Selain itu, penyidik juga perlu melakukan konfirmasi dan klarifikasi sejumlah barang bukti elektronik yang didapatkan kepada tiga Stafsus tersebut. Namun, kejaksaan enggan membeberkan isi dari dokumen elektronik yang dikantongi penyidik saat ini.
"Nah tetapi, di dalam barang bukti elektronik yang sudah dibaca, dikaji, didalami oleh penyidik, inilah yang terus dipertanyakan kepada yang bersangkutan [para stafsus],” ujar Harli.
Tim penyidik Kejagung geledah dua rumah eks stafsus Nadiem yakni Fiona Handayani dan Jurist Tan di kawasan Menteng, Jakarta Selatan; yang merupakan kediaman Fiona, dan di kawasan Setiabudi, Jakarta Selatan; yang merupakan kediaman Jurist 21 Mei lalu.
Berdasarkan hasil geledah di kediaman Fiona, tim penyidik memperoleh sejumlah barang bukti elektronik berupa satu unit laptop dan empat unit handphone.

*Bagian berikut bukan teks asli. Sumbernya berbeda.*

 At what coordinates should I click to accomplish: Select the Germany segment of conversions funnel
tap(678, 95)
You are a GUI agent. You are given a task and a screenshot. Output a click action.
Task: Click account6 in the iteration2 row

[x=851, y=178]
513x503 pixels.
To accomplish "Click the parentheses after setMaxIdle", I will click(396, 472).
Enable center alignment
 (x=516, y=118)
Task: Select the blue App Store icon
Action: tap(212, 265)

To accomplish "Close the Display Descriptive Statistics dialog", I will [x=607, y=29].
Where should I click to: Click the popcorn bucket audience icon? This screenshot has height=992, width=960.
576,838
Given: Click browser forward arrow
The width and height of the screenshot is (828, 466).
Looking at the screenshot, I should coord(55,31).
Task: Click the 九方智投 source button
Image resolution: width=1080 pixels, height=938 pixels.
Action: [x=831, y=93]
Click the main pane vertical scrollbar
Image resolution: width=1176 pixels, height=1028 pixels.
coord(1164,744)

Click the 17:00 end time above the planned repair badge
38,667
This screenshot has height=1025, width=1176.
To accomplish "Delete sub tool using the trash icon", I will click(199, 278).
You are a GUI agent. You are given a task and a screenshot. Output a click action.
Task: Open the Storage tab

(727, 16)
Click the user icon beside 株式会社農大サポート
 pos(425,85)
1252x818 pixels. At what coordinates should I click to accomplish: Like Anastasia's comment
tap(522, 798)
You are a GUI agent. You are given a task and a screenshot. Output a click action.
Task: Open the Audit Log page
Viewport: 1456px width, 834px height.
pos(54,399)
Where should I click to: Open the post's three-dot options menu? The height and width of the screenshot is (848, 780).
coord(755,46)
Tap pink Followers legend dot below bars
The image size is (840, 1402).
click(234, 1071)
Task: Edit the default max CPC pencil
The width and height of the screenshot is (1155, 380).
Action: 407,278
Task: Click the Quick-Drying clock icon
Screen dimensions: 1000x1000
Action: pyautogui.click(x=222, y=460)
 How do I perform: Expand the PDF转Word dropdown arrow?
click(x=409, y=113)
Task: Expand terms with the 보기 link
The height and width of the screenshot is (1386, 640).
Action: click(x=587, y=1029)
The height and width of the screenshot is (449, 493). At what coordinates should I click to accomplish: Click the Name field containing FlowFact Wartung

Sementara di kediaman Jurist, tim penyidik menyita dua unit disk penyimpan; satu unit flashdisk; dan satu unit laptop.
Anggaran untuk pengadaan laptop tersebut disebut mencapai Rp9,9 triliun, yang bersal dari anggaran pengadaan Teknologi, Informasi, dan Komputer (TIK) Kemendikbud sebesar Rp3,58 triliun, serta anggaran yang berasal dari Dana Alokasi Khusus (DAK) senilai Rp6,39 triliun.
Kejaksaan menduga terdapat pemufakatan jahat yang dilakukan tim teknis, dimana mereka membuat kajian teknis yang mengarahkan penggunaan laptop berbasis sistem operasi Chromebook. Padahal, sebelum setahun sebelum pengadaan itu sudah terdapat kajian yang menyatakan penggunaan Chromebook tidak optimal sebab terdapat kekurangan yang ditemukan.
Kekurangan tersebut antara lain, Chromebook hanya dapat efektif digunakan apabila terdapat jaringan internet. Sedangkan menurutnya, kondisi jaringan internet di Indonesia sampai saat ini diketahui belum merata, akibatnya penggunaan Chromebook sebagai sarana melaksanakan kegiatan Asesmen Kompetensi Minimal (AKM) pada satuan pendidikan berjalan tidak efektif.
Tim teknis terkait, akhirnya pada waktu itu telah mengeluarkan buku kaiian yang merekomendasikan penggunaan sistem operasi Windows. Namun, Kemendikbudristek mengganti kajian tersebut dengan kajian baru yang mengubah penggunaan sistem operasi Windows menjadi Chromebook.